Required work = Starting with the line that contains "Where should I click to: Focus" and going on through the end of the entries, write out only those lines again, requests included. Multiply every coordinate in the answers by 0.7 and round each to a whole number, rounding halves up, and leave out the pictures.

▬▬▬

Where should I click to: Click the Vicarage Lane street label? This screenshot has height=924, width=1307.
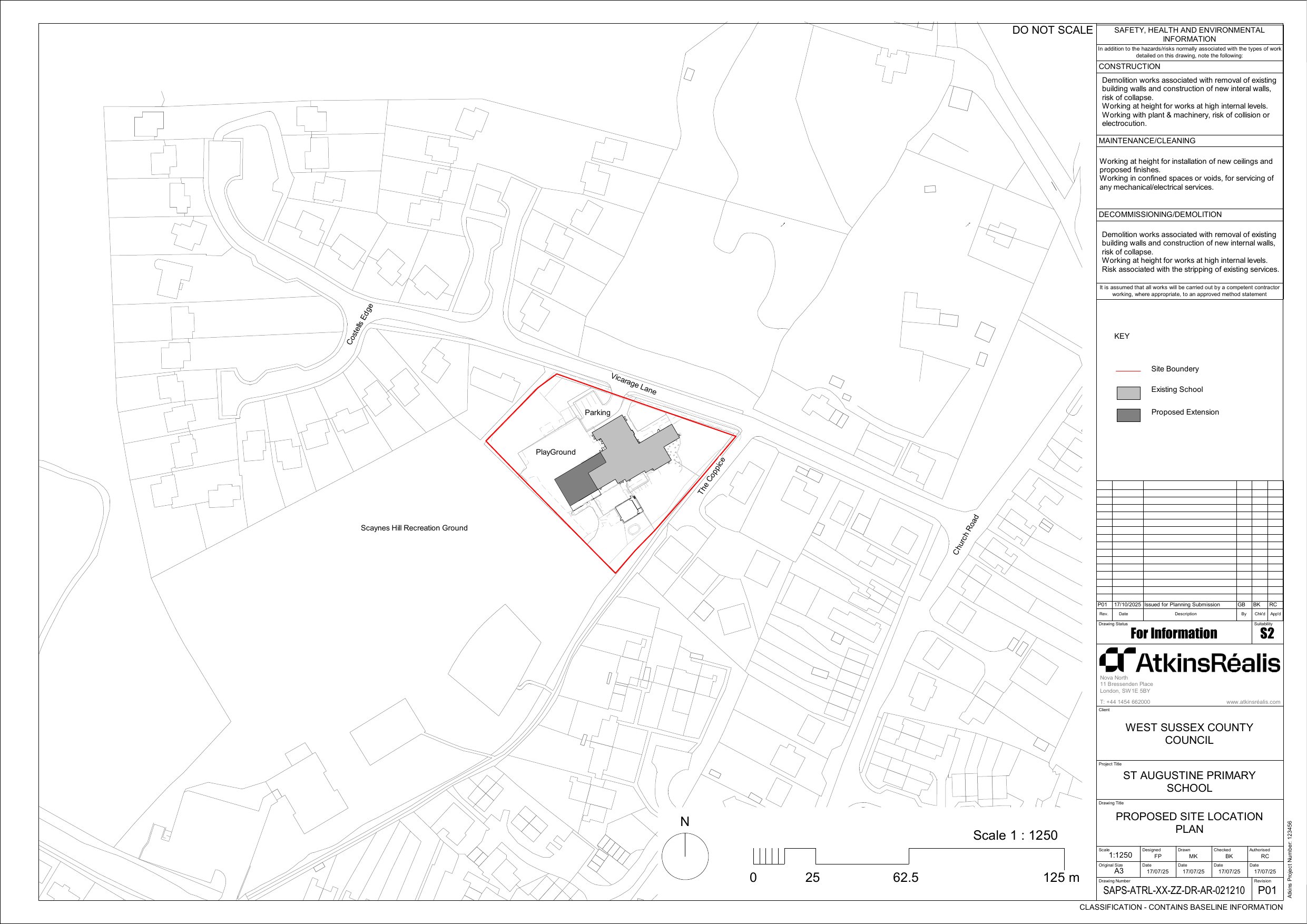pyautogui.click(x=633, y=384)
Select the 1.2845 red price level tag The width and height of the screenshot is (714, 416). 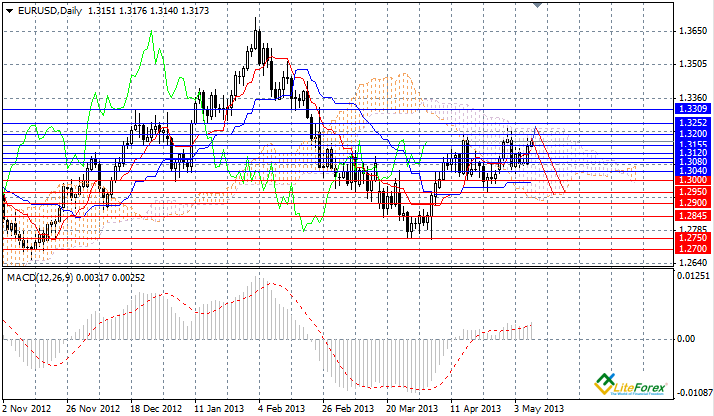pyautogui.click(x=693, y=215)
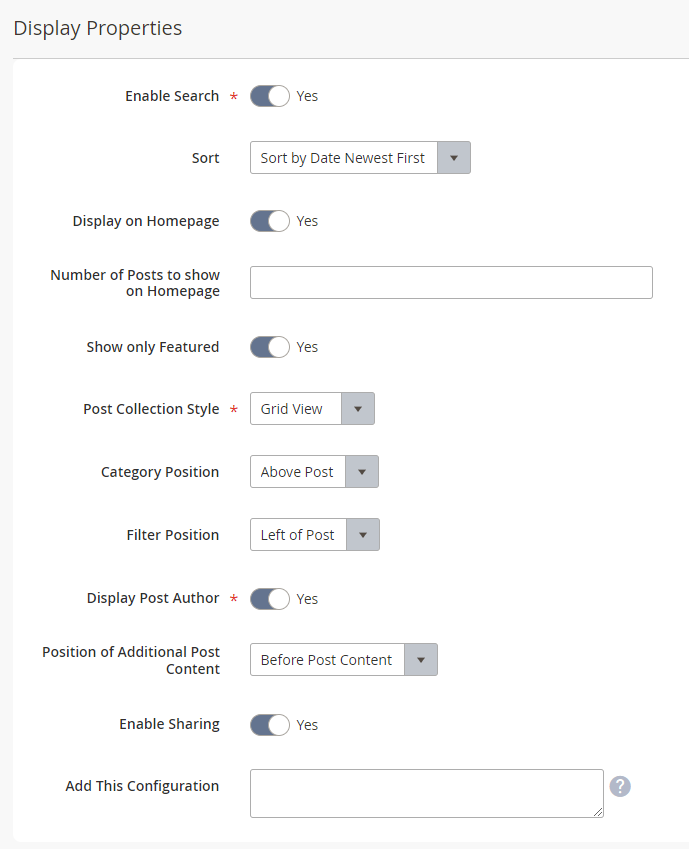
Task: Toggle Display on Homepage switch
Action: coord(270,221)
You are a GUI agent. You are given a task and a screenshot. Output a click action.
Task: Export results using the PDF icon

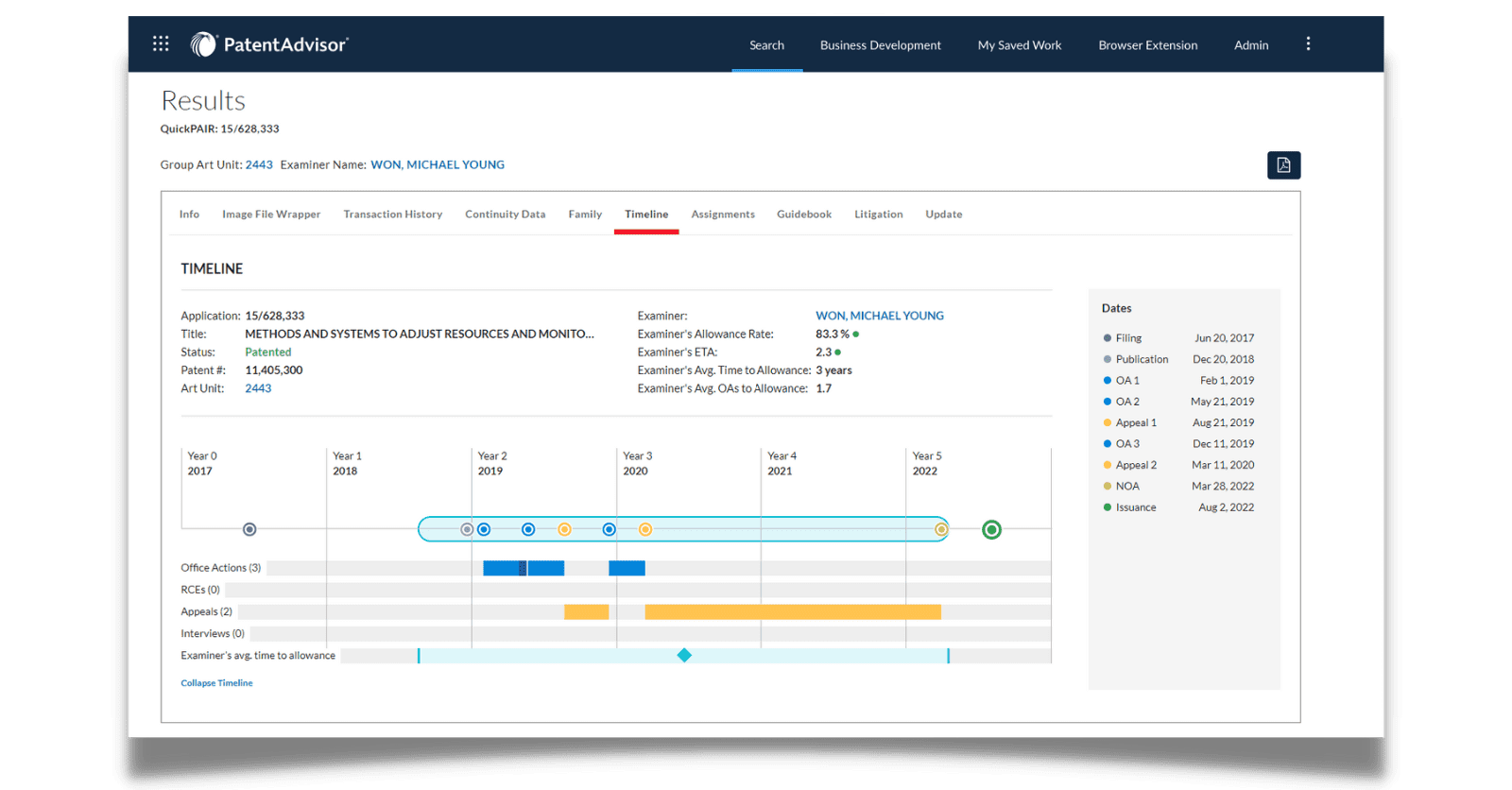(x=1283, y=165)
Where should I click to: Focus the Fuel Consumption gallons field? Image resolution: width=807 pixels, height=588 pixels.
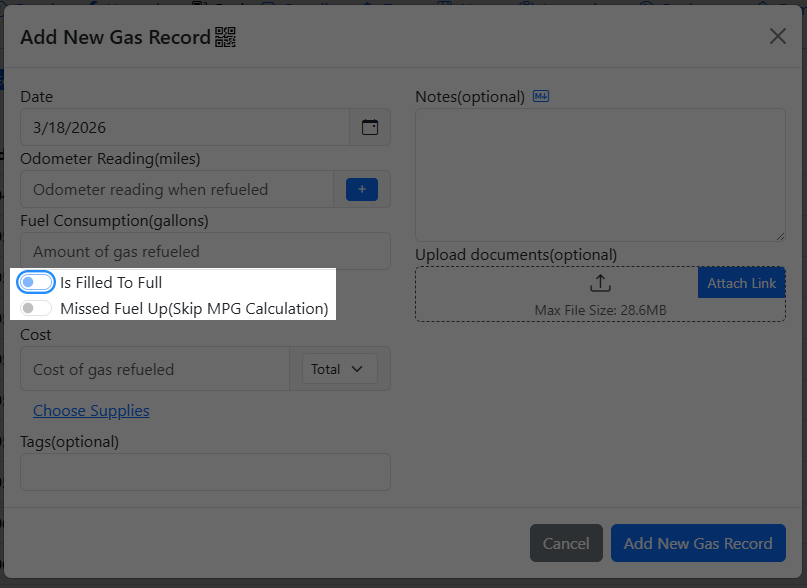(x=205, y=251)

▬▬▬

Written answer =
Where should I click to: Focus the Fuel Consumption gallons field? Image resolution: width=807 pixels, height=588 pixels.
(x=144, y=176)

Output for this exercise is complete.